### Your goal:
Nothing but the lines from the one containing "Where should I click to: Collapse" through the last line of the records below should be copied, exactly and without pictures.
*** Opening Records ***
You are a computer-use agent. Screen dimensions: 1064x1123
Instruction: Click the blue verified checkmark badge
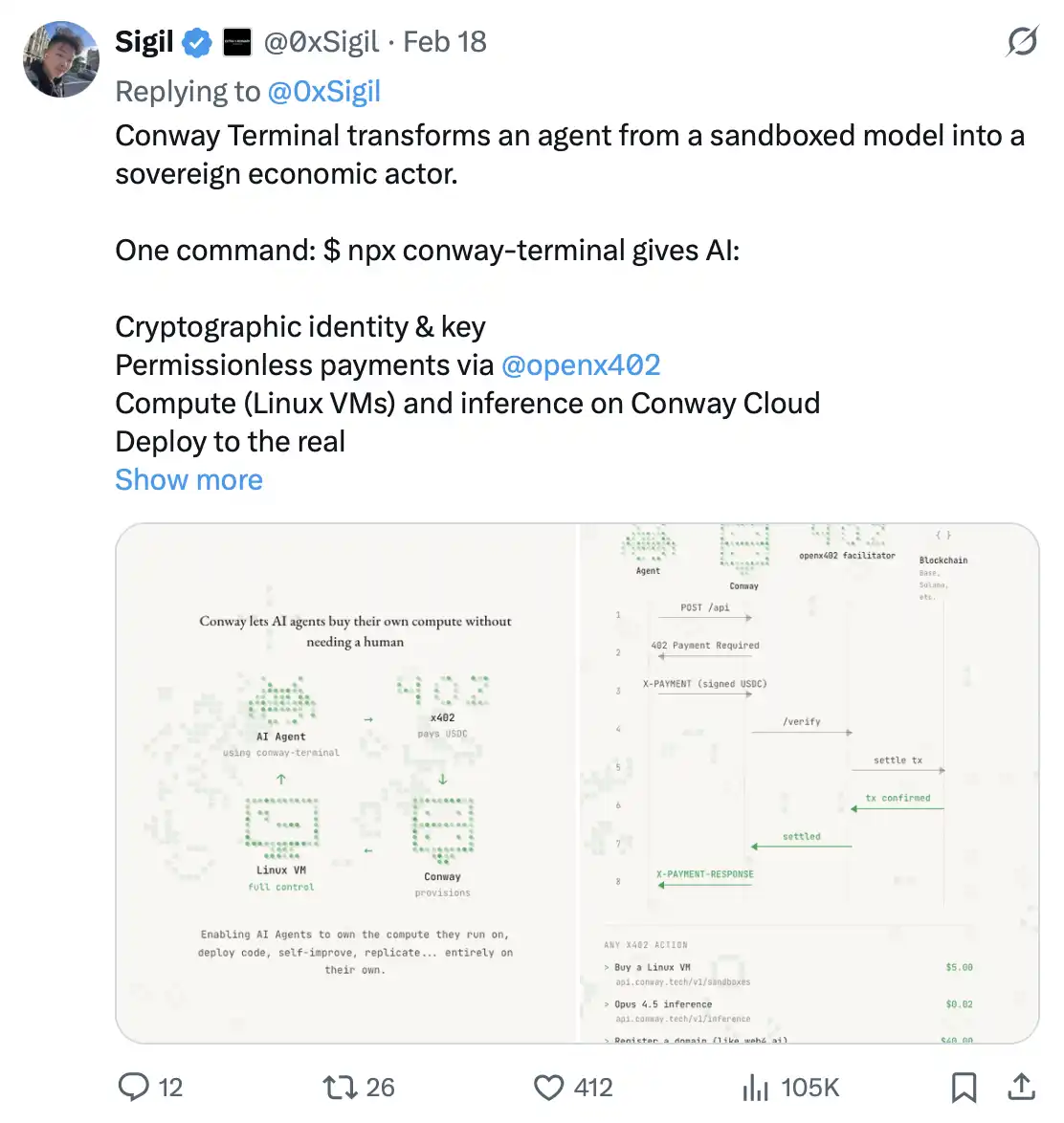[x=197, y=42]

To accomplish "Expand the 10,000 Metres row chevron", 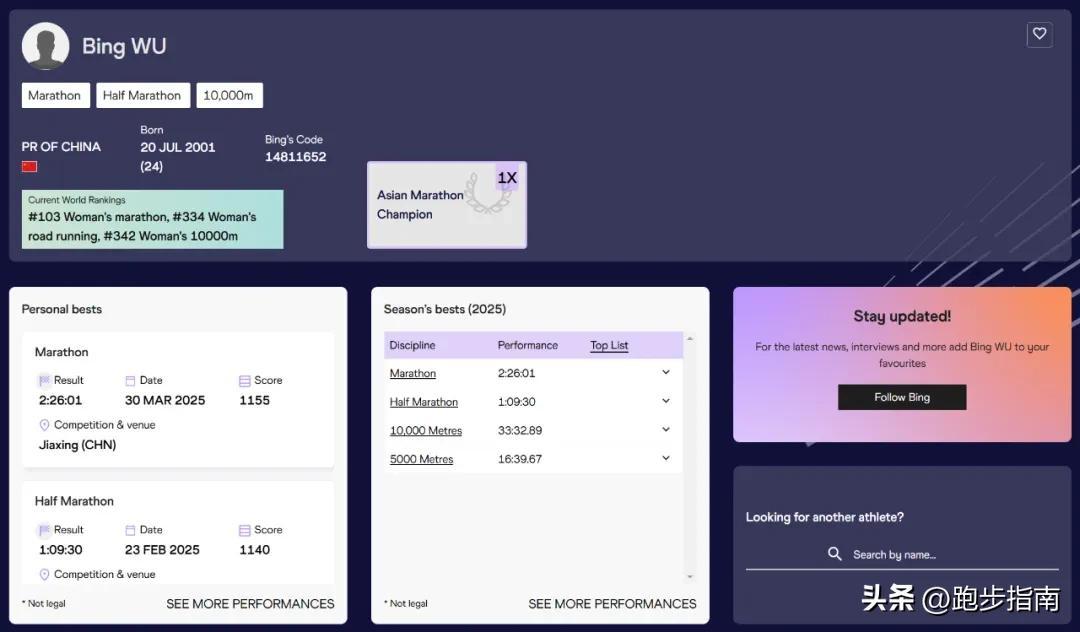I will pyautogui.click(x=666, y=430).
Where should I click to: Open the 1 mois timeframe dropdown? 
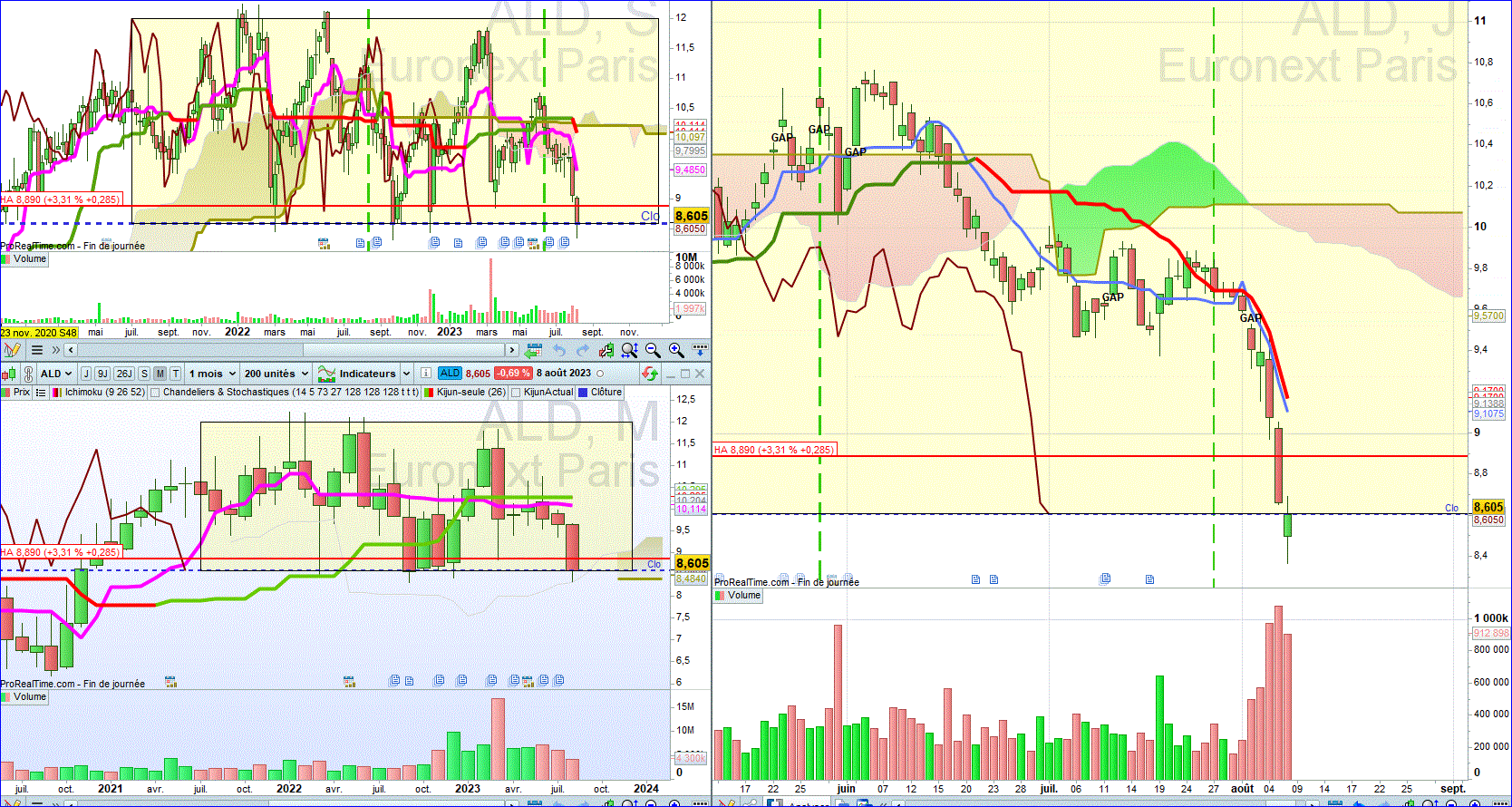[x=212, y=374]
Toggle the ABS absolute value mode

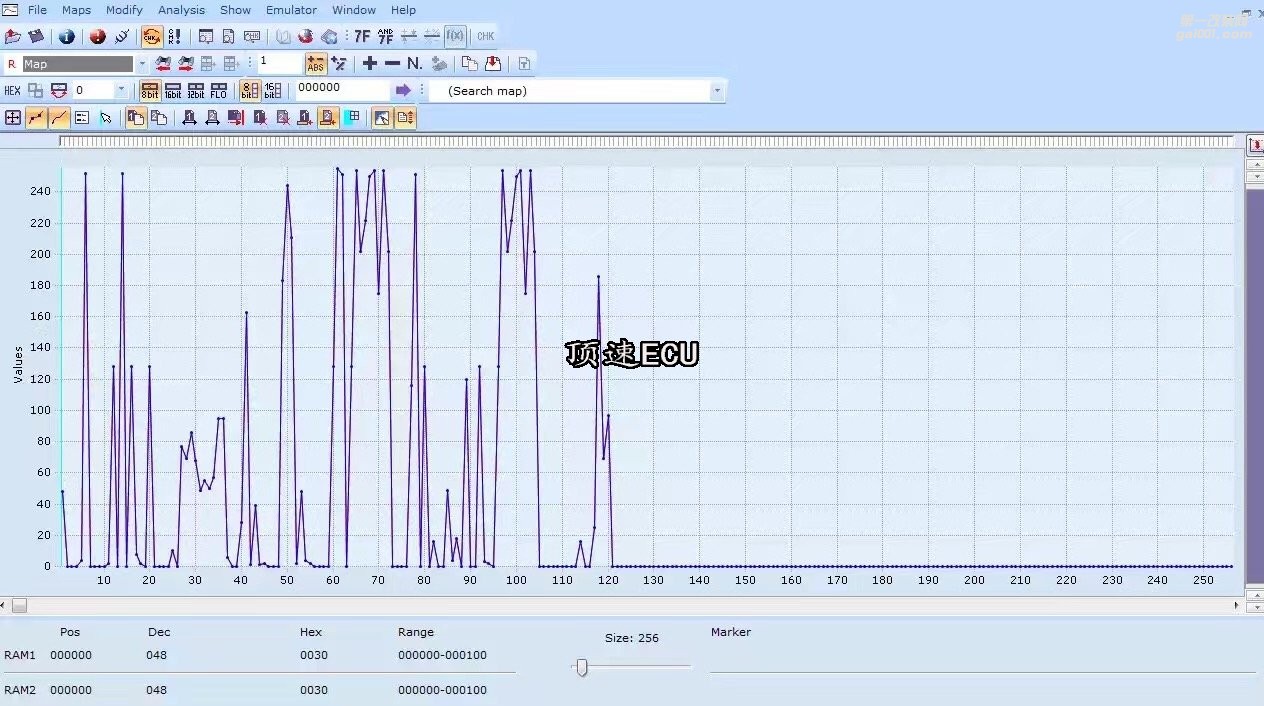(316, 64)
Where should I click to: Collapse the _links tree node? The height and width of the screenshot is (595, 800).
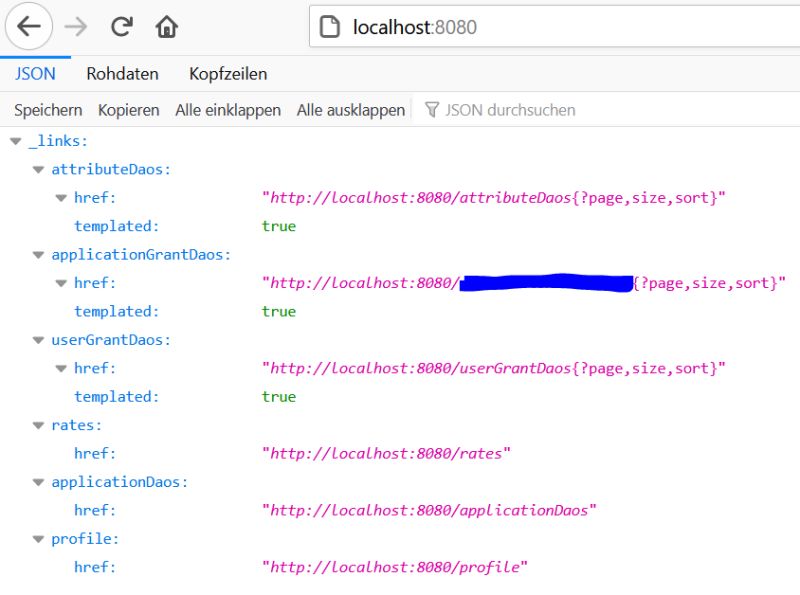click(x=14, y=140)
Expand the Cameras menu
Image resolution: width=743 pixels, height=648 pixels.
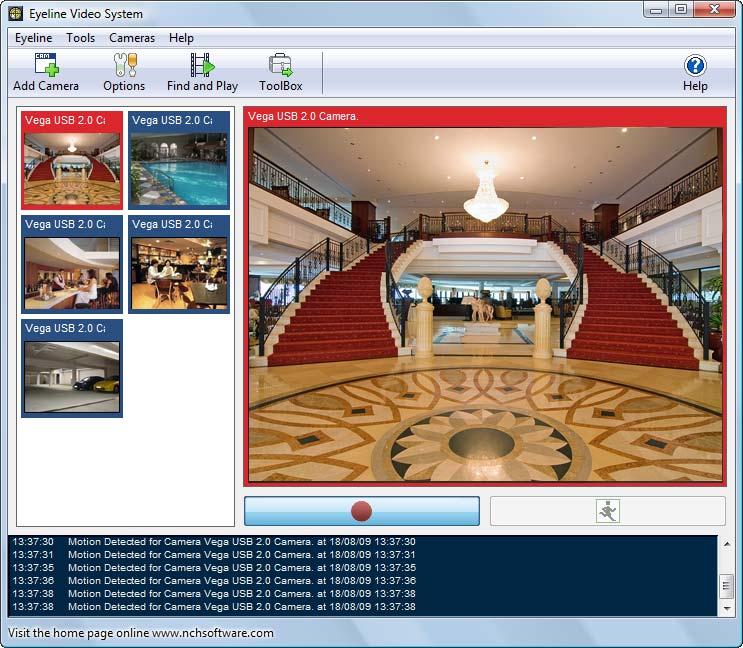coord(132,38)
*** Closing Records ***
### Response for this exercise:
Where should I click to: Collapse the _links tree node? The height and width of the screenshot is (595, 800).
click(x=14, y=140)
Expand the Cameras menu
Image resolution: width=743 pixels, height=648 pixels.
coord(132,38)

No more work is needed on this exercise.